Member of the Wisconsin State Assembly from the Douglas County 1st district
- In office 1949–1951

Personal details
- Born: August 17, 1924 Superior, Wisconsin, US
- Died: April 28, 2003 (aged 78) Madison, Wisconsin, US
- Party: Republican
- Alma mater: University of Wisconsin–Madison (BS, J.D.);
- Occupation: Lawyer

Military service
- Allegiance: United States
- Branch/service: Navy
- Years of service: 1943–1946
- Battles/wars: World War II

= Byron C. Ostby =

American politician

Byron C. Ostby (August 17, 1924 - April 28, 2003) was elected a member of the Wisconsin State Assembly at the age of 24, while still in law school.

==Biography==
Ostby was born on August 17, 1924, in Superior, Wisconsin, son of Brynjulf Ostby and Ingeborg C. (Lerann) Ostby. During World War II, he served with the United States Navy. Ostby then received his bachelor and law degrees from University of Wisconsin-Madison and then practiced law. He served as honorary consul for Norway and was executive of the Wisconsin Railroad Association.

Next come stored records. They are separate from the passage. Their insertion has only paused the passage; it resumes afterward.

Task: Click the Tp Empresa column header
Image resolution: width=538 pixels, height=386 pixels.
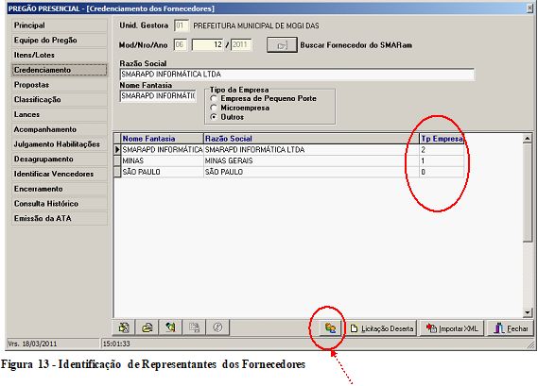Action: 442,139
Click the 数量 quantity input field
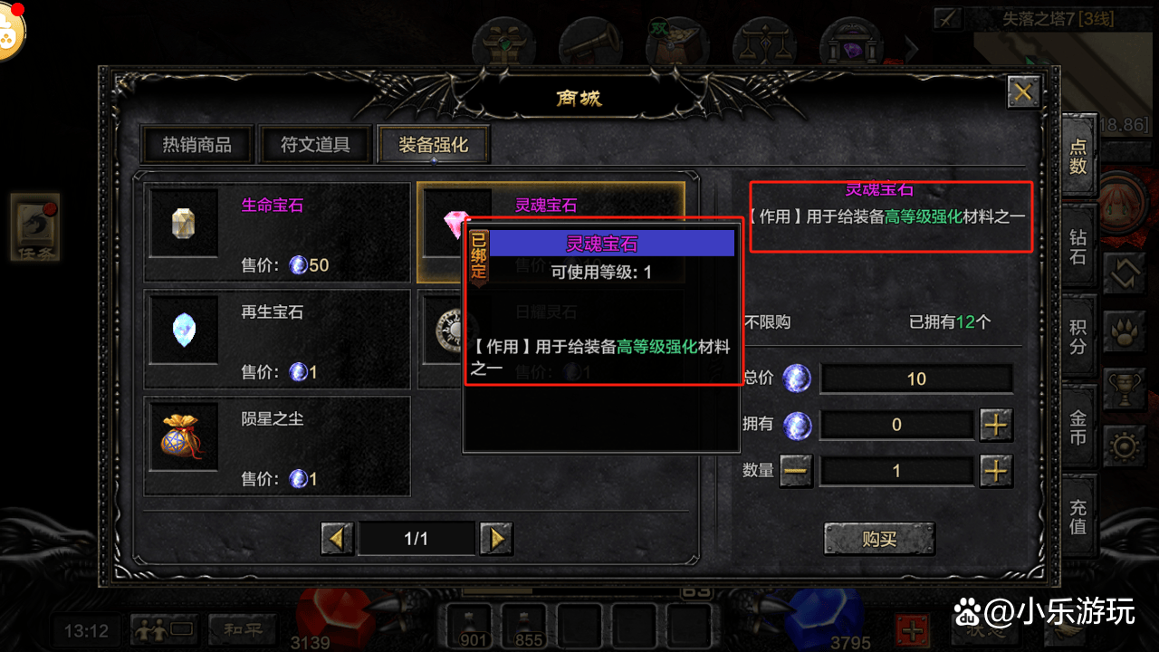 tap(896, 471)
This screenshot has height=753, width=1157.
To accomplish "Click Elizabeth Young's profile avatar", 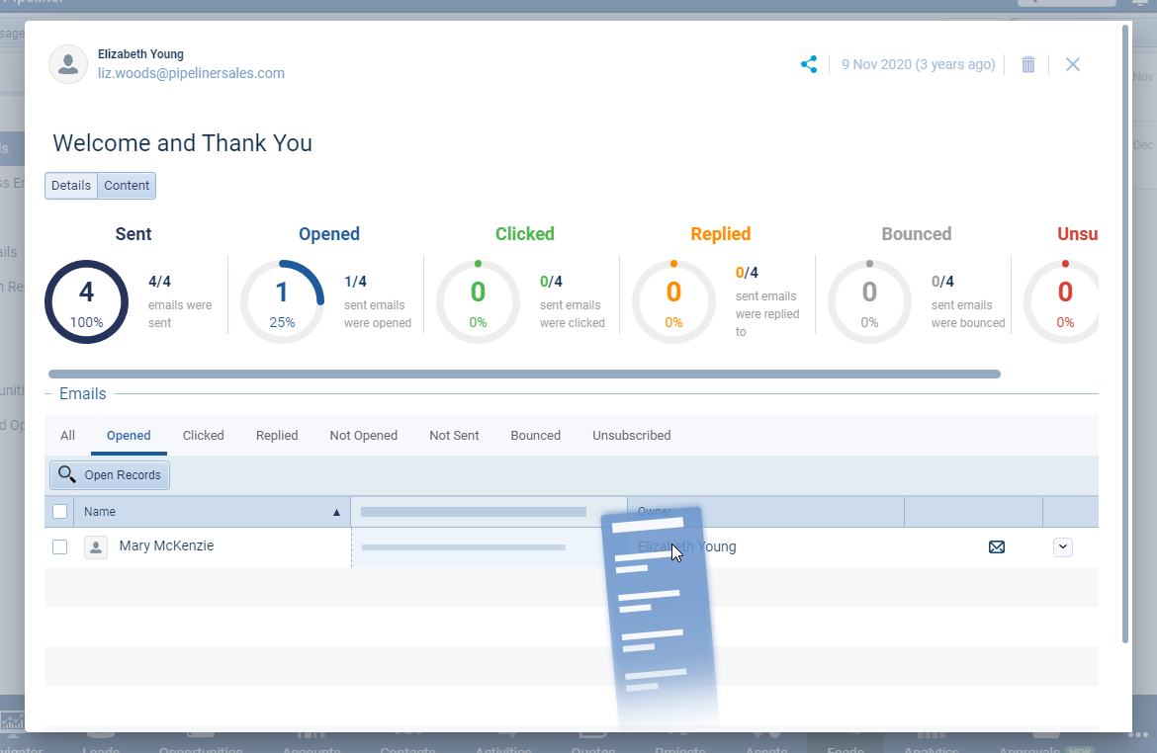I will [68, 64].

As Honorary Consul to Norway, he was knighted by the king of Norway for his service. His parents (Brynjulf and Ingeborg) were also knighted by King Haakon.

Ostby married Helen Wear on September 8, 1951, and had three children, Helen Signe Ostby, David Joel Ostby, and Laurie Ostby Kehler. He died in Madison, Wisconsin in 2003.

==Political career==
Ostby, a Republican, was a member of the Wisconsin State Assembly from Douglas County 1st District from 1949 to 1951.